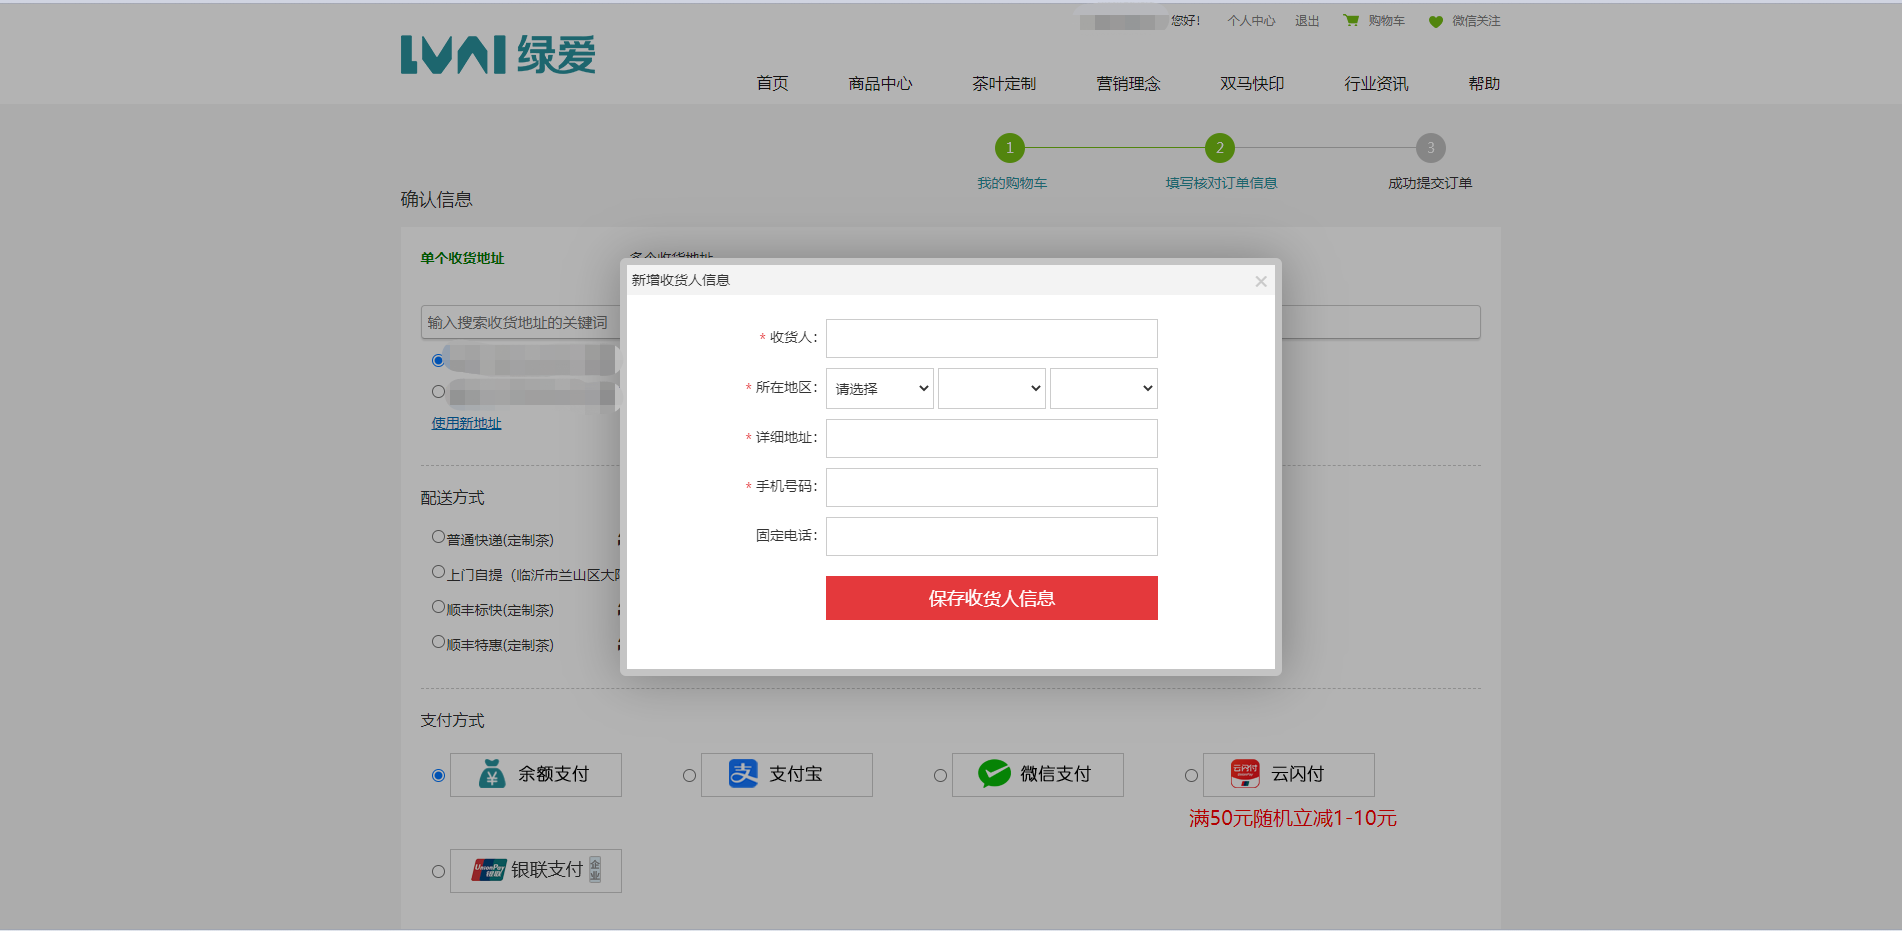Select the 支付宝 payment radio button
The width and height of the screenshot is (1902, 931).
[689, 776]
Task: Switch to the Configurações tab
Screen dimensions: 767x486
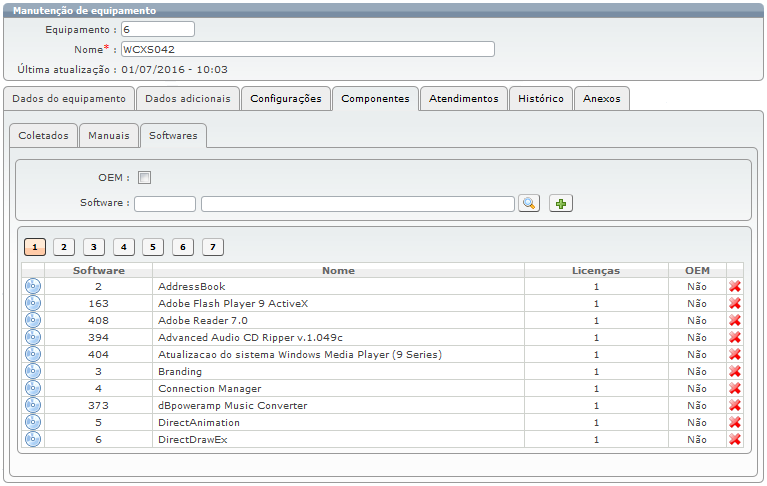Action: point(286,99)
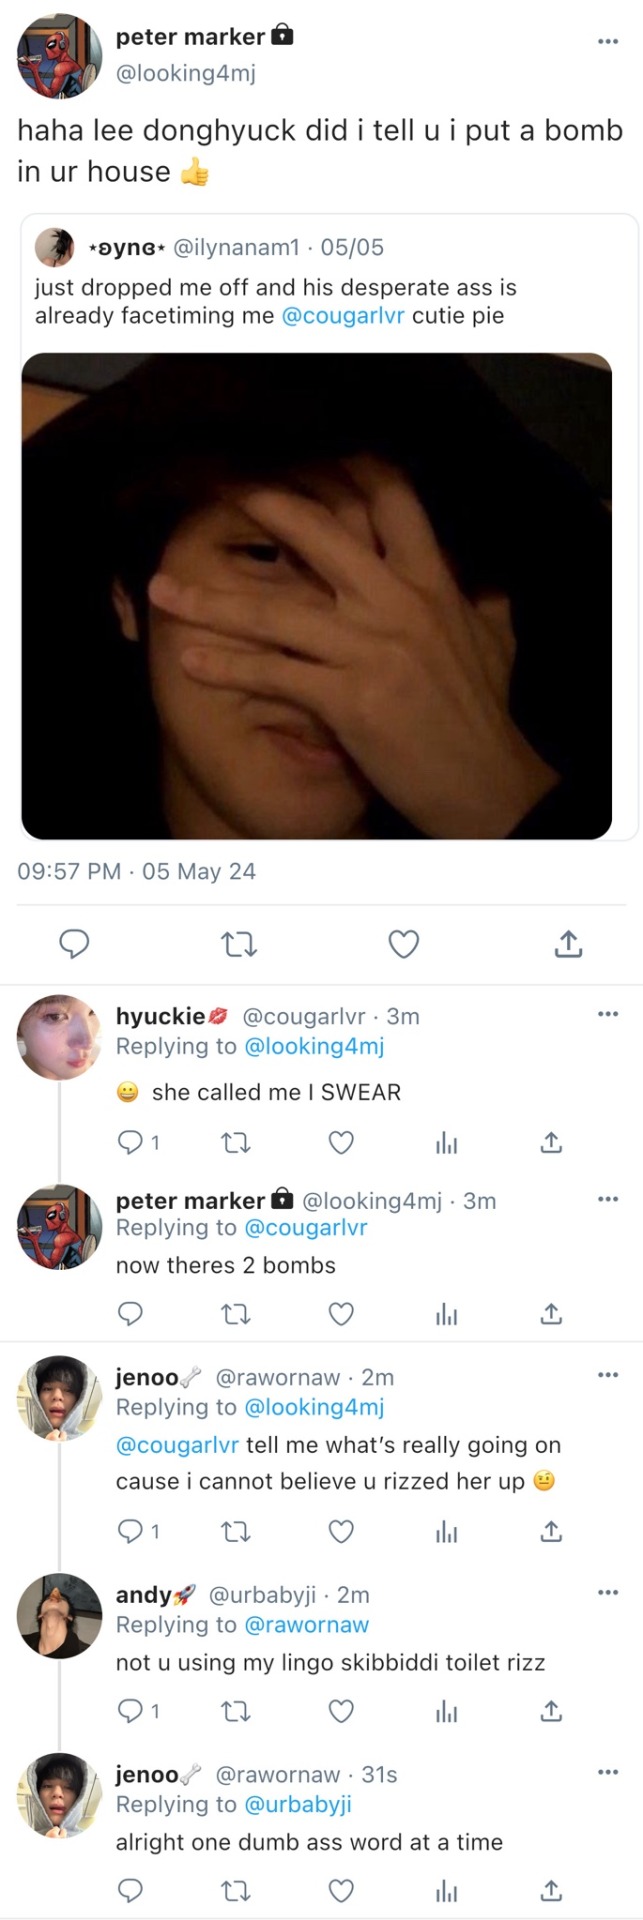
Task: Retweet 'now theres 2 bombs' reply
Action: [x=235, y=1313]
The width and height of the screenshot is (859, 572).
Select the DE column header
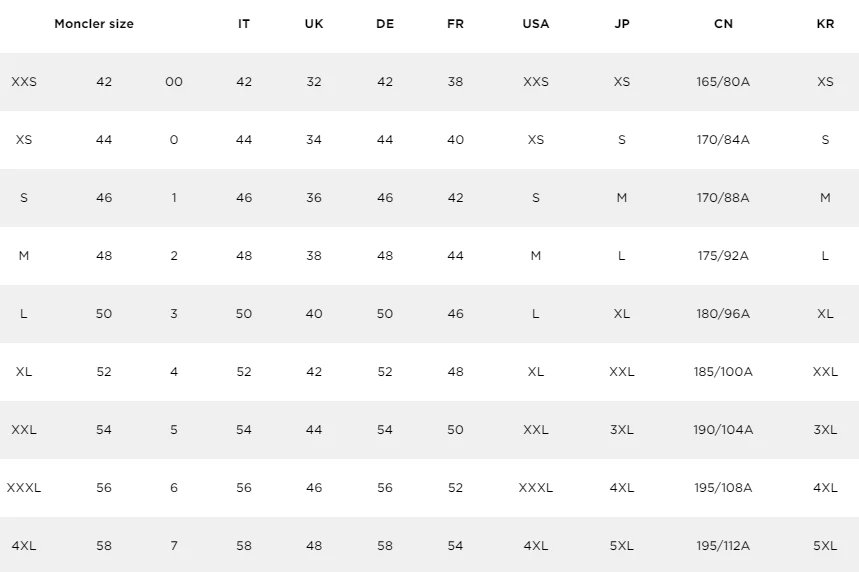point(385,24)
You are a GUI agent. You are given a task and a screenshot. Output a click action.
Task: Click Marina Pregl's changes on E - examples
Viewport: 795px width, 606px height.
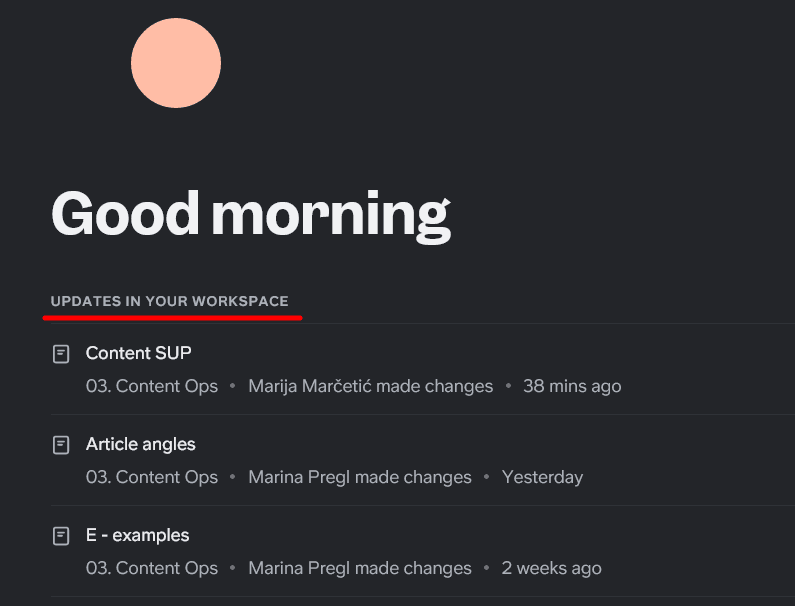pos(360,568)
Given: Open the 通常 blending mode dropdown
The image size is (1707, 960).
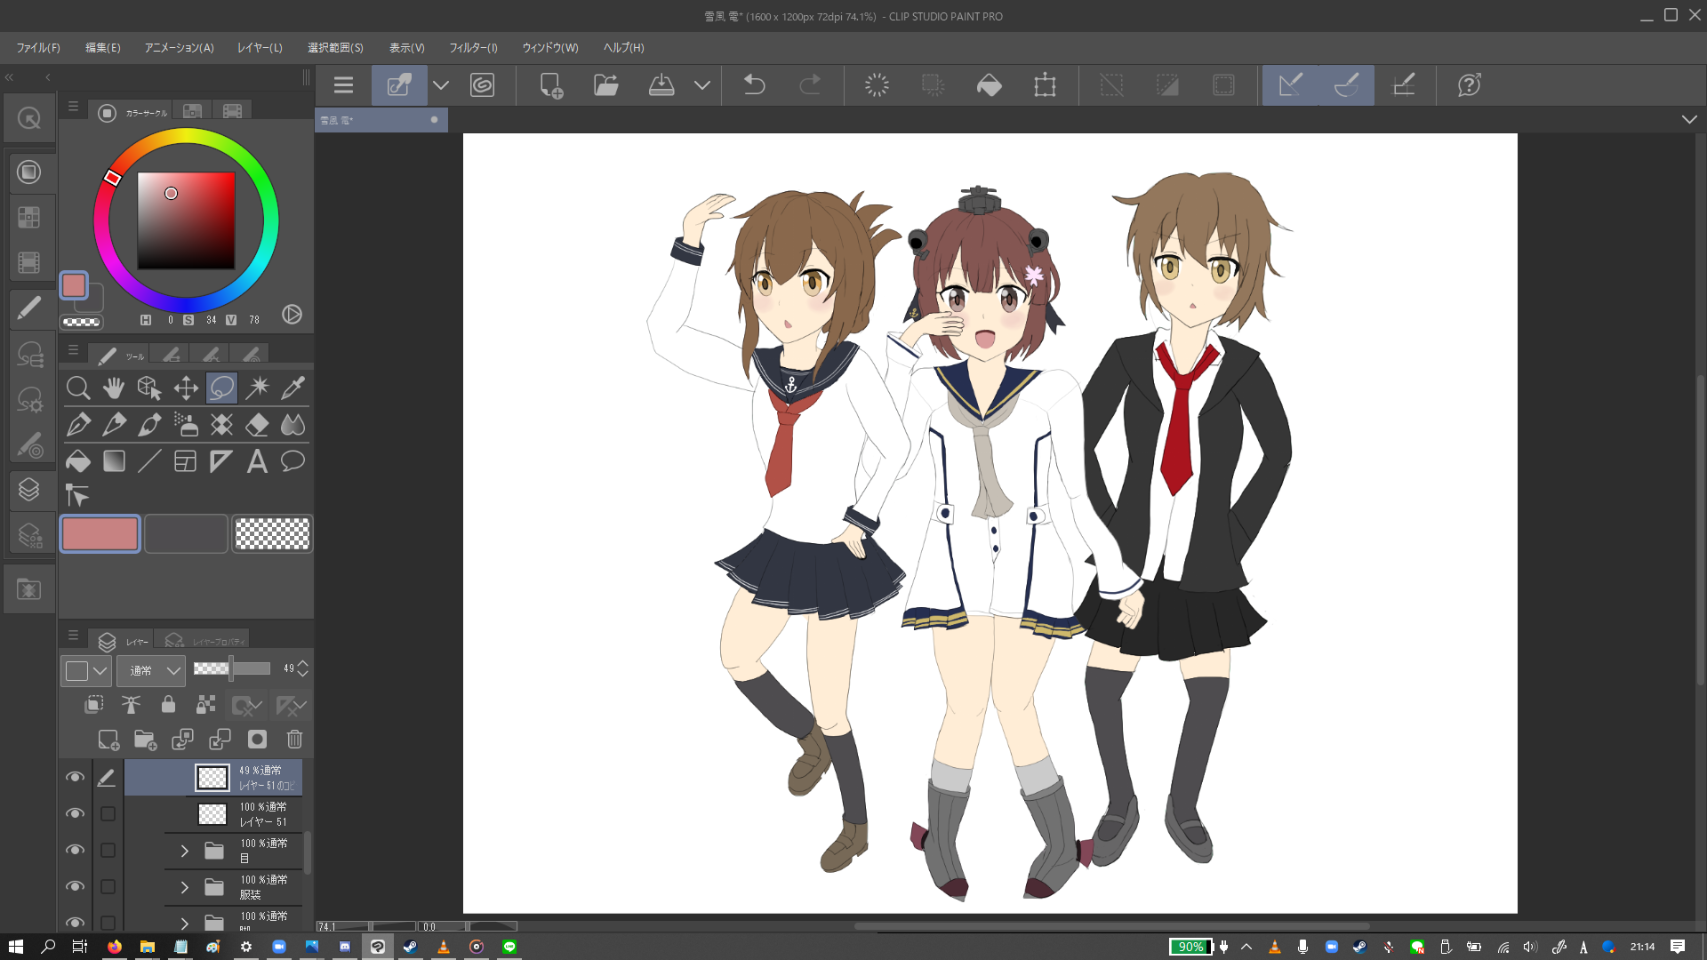Looking at the screenshot, I should 151,670.
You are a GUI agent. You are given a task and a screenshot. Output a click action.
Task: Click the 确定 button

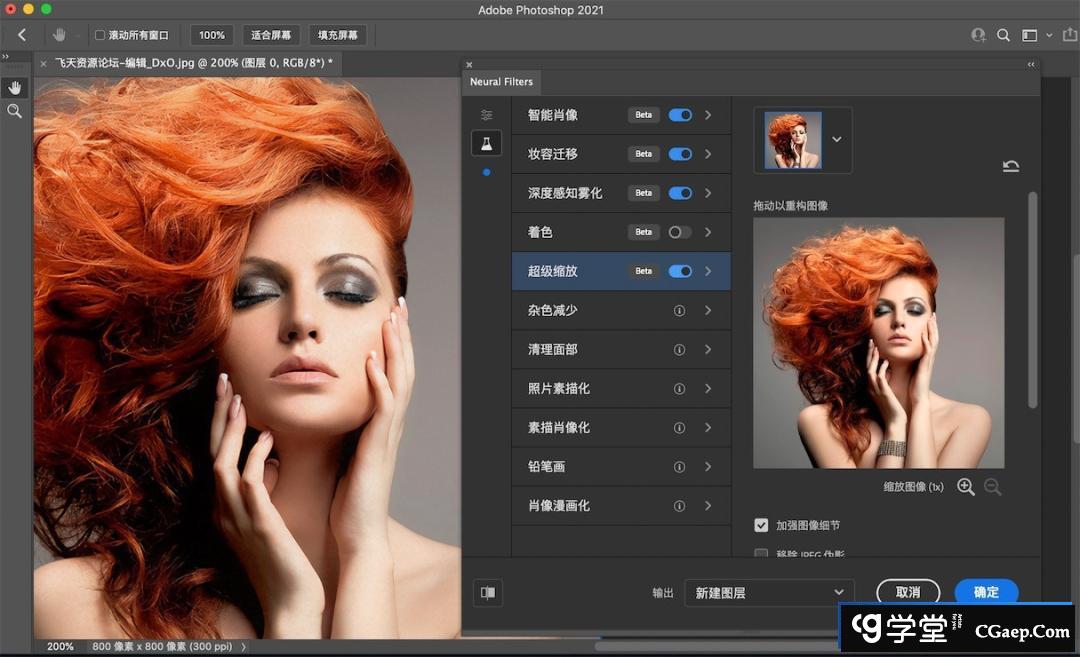(x=986, y=592)
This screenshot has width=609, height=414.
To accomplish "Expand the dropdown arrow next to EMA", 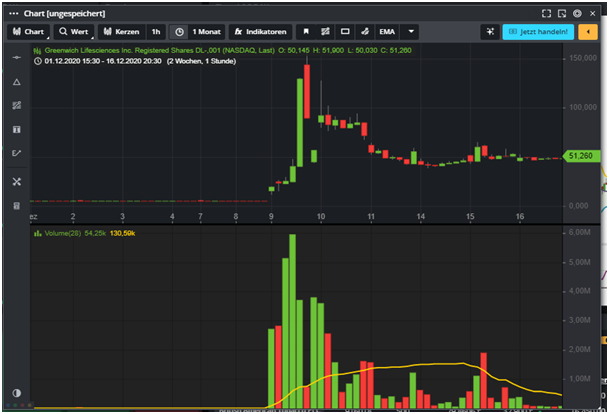I will 411,32.
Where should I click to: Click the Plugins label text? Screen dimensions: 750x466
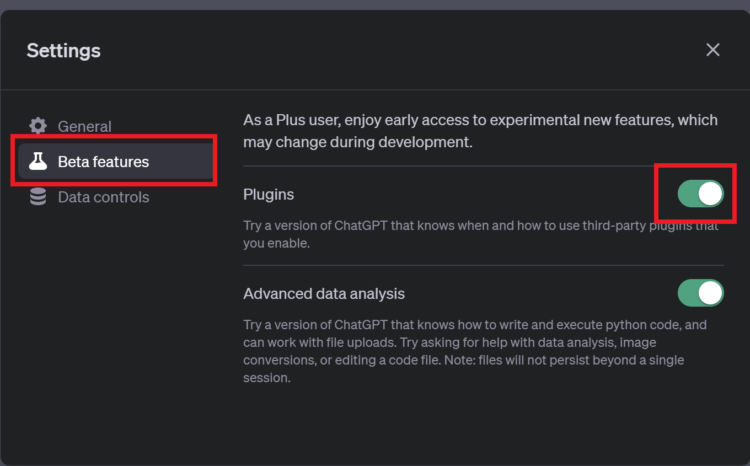point(268,194)
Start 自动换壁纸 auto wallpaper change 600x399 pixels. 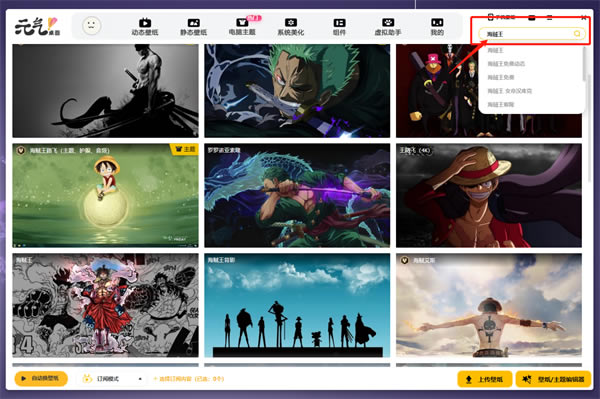tap(41, 378)
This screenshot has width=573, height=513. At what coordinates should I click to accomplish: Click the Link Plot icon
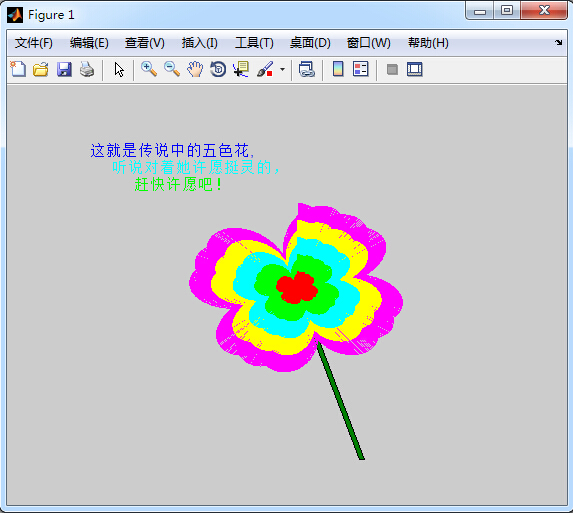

* **PROBLEM TO SOLVE**
Working from the entries above, please transcribe only the lines from the line with "Task: Switch to the Configurações tab" through the line with "Given: Open the 通常 blending mode dropdown", exactly, with both end lines and without pictures.

* **RESPONSE TO THE EXERCISE**
Task: Switch to the Configurações tab
Screen dimensions: 767x486
Action: point(286,99)
Task: Retweet 'now theres 2 bombs' reply
Action: [x=235, y=1313]
The width and height of the screenshot is (859, 572).
Select the DE column header
point(385,24)
You are a GUI agent. You are given a task and a screenshot. Output a click action.
Task: Click Marina Pregl's changes on E - examples
Viewport: 795px width, 606px height.
pos(360,568)
Given: Open the 通常 blending mode dropdown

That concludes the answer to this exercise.